■ THE TASK
Every line below that includes the word "agent" needs to be copied.

"""

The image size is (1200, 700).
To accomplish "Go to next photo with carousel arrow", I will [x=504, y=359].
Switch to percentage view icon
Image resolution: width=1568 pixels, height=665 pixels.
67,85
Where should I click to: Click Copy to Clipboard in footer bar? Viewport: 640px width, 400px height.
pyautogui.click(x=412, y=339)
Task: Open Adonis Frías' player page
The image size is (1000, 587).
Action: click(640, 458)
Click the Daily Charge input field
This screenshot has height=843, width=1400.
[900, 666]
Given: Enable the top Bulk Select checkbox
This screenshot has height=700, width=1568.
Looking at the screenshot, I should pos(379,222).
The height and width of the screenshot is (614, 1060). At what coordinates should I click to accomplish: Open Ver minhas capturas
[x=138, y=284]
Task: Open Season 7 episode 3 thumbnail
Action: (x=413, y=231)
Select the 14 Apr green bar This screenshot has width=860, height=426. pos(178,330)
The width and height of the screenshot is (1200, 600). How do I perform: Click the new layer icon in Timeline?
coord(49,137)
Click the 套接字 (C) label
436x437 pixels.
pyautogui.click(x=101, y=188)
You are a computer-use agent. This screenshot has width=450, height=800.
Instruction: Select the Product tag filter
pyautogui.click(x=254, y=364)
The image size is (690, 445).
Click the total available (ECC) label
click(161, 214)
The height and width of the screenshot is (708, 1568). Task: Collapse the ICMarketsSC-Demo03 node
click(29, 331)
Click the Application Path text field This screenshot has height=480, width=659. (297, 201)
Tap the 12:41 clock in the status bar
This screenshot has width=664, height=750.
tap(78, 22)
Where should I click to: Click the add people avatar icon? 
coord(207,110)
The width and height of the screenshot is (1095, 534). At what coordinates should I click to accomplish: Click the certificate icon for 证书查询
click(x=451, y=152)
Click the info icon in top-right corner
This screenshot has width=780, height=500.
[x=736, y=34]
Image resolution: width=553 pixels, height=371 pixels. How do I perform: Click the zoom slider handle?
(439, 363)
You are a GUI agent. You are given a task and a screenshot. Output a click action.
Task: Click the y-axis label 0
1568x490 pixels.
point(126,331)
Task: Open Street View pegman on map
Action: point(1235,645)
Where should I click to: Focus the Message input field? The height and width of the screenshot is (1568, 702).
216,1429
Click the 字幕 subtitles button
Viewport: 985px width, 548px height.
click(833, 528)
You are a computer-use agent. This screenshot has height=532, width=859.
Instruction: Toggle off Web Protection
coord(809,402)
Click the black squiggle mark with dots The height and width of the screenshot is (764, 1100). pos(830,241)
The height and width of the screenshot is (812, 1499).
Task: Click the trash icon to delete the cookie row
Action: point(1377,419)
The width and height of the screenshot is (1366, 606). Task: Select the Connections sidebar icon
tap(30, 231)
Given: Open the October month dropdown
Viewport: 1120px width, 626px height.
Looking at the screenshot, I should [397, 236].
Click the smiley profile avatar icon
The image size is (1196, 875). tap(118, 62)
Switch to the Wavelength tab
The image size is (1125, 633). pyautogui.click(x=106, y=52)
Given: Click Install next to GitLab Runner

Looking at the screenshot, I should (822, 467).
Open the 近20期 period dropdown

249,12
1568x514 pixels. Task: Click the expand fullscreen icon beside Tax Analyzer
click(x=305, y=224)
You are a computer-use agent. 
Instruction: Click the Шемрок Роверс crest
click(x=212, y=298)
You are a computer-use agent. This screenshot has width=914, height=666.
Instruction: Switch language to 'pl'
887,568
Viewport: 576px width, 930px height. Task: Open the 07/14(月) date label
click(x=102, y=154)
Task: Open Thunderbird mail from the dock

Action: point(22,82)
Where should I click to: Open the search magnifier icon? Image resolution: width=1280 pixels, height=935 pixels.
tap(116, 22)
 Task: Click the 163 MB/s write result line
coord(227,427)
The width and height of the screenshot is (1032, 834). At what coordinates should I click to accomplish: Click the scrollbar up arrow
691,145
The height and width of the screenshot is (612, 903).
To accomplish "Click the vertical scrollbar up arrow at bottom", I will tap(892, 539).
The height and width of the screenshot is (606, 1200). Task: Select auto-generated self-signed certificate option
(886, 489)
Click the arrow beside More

"""

■ ANSWER TO THIS EXERCISE
You are a computer-use agent. This screenshot has width=450, height=800.
You are a GUI agent. You are given a task and a screenshot. Output a click action.
You are a computer-use agent. This screenshot has height=532, width=859.
You are a computer-use agent. 
You are a computer-use agent. This screenshot has width=914, height=666.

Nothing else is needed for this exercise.